AIM OF THE EXERCISE: Once you find a line containing the word "computer" in the entries below, copy it.

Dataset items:

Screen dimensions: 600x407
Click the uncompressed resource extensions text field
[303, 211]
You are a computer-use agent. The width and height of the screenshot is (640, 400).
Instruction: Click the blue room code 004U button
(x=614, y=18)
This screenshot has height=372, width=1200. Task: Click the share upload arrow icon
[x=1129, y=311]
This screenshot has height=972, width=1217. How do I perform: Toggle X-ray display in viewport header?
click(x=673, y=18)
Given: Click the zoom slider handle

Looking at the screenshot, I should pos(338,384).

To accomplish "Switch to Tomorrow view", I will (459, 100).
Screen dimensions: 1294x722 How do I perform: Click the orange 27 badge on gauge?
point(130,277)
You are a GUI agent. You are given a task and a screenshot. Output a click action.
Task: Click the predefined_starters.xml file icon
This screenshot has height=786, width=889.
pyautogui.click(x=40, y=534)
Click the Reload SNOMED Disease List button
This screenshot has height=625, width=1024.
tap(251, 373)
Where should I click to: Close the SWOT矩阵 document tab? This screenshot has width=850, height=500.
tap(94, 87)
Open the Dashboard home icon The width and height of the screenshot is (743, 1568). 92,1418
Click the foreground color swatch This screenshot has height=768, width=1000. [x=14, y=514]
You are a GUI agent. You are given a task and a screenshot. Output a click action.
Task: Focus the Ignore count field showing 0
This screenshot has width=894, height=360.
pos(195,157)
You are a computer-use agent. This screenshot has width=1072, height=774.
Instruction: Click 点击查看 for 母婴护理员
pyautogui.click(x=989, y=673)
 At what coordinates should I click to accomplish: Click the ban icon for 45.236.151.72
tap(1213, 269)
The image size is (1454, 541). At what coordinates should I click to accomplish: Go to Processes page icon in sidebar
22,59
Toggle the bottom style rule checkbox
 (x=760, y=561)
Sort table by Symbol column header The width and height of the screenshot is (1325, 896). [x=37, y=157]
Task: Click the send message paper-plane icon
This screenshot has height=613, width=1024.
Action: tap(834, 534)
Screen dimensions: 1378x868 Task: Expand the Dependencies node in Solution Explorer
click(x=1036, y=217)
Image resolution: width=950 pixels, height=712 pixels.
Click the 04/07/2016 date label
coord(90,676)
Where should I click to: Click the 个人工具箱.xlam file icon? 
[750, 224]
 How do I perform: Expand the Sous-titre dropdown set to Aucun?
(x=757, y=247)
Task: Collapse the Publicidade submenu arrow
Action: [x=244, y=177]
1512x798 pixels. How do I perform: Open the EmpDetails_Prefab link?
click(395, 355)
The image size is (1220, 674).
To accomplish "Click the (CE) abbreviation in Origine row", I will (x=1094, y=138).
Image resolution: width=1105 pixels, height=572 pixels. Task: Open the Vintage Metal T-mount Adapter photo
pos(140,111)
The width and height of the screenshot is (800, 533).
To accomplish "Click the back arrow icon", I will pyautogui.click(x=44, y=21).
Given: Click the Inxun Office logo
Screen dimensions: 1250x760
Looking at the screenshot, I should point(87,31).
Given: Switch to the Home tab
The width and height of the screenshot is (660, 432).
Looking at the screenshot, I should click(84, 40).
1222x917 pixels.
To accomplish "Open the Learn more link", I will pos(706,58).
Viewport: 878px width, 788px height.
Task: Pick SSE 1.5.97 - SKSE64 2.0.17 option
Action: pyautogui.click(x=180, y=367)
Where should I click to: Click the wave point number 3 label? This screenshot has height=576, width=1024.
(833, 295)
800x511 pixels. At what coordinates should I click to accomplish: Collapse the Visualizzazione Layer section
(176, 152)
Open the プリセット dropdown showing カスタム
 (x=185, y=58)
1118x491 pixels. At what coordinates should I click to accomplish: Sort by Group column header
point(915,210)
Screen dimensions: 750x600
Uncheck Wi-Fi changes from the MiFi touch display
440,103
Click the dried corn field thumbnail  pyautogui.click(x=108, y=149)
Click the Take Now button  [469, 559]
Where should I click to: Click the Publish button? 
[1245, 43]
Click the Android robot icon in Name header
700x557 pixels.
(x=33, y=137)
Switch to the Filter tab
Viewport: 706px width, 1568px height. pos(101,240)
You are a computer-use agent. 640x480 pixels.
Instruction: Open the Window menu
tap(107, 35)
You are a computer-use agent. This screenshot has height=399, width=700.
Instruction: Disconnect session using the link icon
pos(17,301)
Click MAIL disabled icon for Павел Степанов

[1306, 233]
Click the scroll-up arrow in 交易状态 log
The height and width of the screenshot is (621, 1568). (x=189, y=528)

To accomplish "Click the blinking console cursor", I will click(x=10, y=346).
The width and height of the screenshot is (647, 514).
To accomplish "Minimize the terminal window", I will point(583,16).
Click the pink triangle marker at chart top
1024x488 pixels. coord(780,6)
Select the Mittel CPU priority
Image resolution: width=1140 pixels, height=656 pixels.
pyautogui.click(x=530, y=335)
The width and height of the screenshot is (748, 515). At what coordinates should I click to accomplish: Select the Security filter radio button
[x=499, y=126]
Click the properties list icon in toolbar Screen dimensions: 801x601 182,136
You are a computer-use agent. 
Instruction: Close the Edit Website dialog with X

EXERCISE ANSWER:
You are a computer-use agent. The width and height of the screenshot is (640, 400).
You are a computer-use agent. This screenshot has width=1072, height=774.
You are a computer-use agent. 640x480 pixels.
You are a computer-use agent. This screenshot has height=399, width=700.
You are a computer-use agent. 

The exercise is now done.